◆ 文書抜粋:

__________

7音を超える音階、例えばコンディミorディミニッシュトやらチェレプニンやら果ては11トーン・スケール(笑)なんていうモード・スケールを想起しているのであればまた少しハナシは違ってくるのでありますが、7音を超える音階においてスケールの「情緒たる」性格というのはチェレプニンを除けば非常に希薄になってしまいますし、7音で構成する音階を想起し、且つチャーチ・モード・スケールではなくとも情緒の得やすい音階を想起していた方が聴き手には伝わりやすい情緒なのでありますが、ジレンマはいずれにしても発生しているワケで、そのジレンマの中で弾いている自分自身が「一体オレは今どこにいるんだ?」と迷わないための認識をもって、このジレンマを受け入れないとアタマ痛めるだけになってしまうでしょう(笑)。

__________

◆ 記述問題 A: 音階についての文章で、7音を超える音階の例として挙げられている名称をすべて書き出してください。

__________

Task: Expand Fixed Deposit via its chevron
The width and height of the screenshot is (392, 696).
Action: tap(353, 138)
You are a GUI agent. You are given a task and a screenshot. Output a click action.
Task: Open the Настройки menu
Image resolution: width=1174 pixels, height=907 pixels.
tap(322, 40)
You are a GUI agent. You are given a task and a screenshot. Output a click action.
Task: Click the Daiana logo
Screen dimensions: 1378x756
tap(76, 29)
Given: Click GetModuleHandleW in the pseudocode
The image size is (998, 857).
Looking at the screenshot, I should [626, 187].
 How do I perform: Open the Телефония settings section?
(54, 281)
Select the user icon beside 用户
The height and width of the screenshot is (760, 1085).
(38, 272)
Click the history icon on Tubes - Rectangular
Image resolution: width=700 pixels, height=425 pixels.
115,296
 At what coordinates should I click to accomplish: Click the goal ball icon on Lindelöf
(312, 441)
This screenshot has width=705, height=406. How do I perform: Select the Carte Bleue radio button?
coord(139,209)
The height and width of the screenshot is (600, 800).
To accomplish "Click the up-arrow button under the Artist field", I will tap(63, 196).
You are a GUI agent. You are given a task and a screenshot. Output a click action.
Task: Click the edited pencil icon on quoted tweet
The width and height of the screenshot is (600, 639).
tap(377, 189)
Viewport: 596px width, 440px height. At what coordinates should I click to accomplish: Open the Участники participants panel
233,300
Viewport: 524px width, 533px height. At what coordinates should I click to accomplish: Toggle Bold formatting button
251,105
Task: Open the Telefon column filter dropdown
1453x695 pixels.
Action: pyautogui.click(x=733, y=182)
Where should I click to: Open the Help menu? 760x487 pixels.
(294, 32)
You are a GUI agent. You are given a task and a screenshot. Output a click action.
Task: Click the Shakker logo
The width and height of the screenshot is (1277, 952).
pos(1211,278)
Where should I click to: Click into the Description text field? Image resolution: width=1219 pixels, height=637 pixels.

__________

◆ 記述問題 B: 記録のうち、"The height and width of the screenshot is (600, 800)."を含む行から始めて記録の最後の行まで、両端の行も含めて、空行を除いた番号付きリストとして示してください。

◆ 正答 A: コンディミ、ディミニッシュト、チェレプニン、11トーン・スケール

◆ 正答 B:
1. The height and width of the screenshot is (600, 800).
2. To accomplish "Click the up-arrow button under the Artist field", I will tap(63, 196).
3. You are a GUI agent. You are given a task and a screenshot. Output a click action.
4. Task: Click the edited pencil icon on quoted tweet
5. The width and height of the screenshot is (600, 639).
6. tap(377, 189)
7. Viewport: 596px width, 440px height. At what coordinates should I click to accomplish: Open the Участники participants panel
8. 233,300
9. Viewport: 524px width, 533px height. At what coordinates should I click to accomplish: Toggle Bold formatting button
10. 251,105
11. Task: Open the Telefon column filter dropdown
12. 1453x695 pixels.
13. Action: pyautogui.click(x=733, y=182)
14. Where should I click to: Open the Help menu? 760x487 pixels.
15. (294, 32)
16. You are a GUI agent. You are given a task and a screenshot. Output a click action.
17. Task: Click the Shakker logo
18. The width and height of the screenshot is (1277, 952).
19. pos(1211,278)
20. Where should I click to: Click into the Description text field? Image resolution: width=1219 pixels, height=637 pixels.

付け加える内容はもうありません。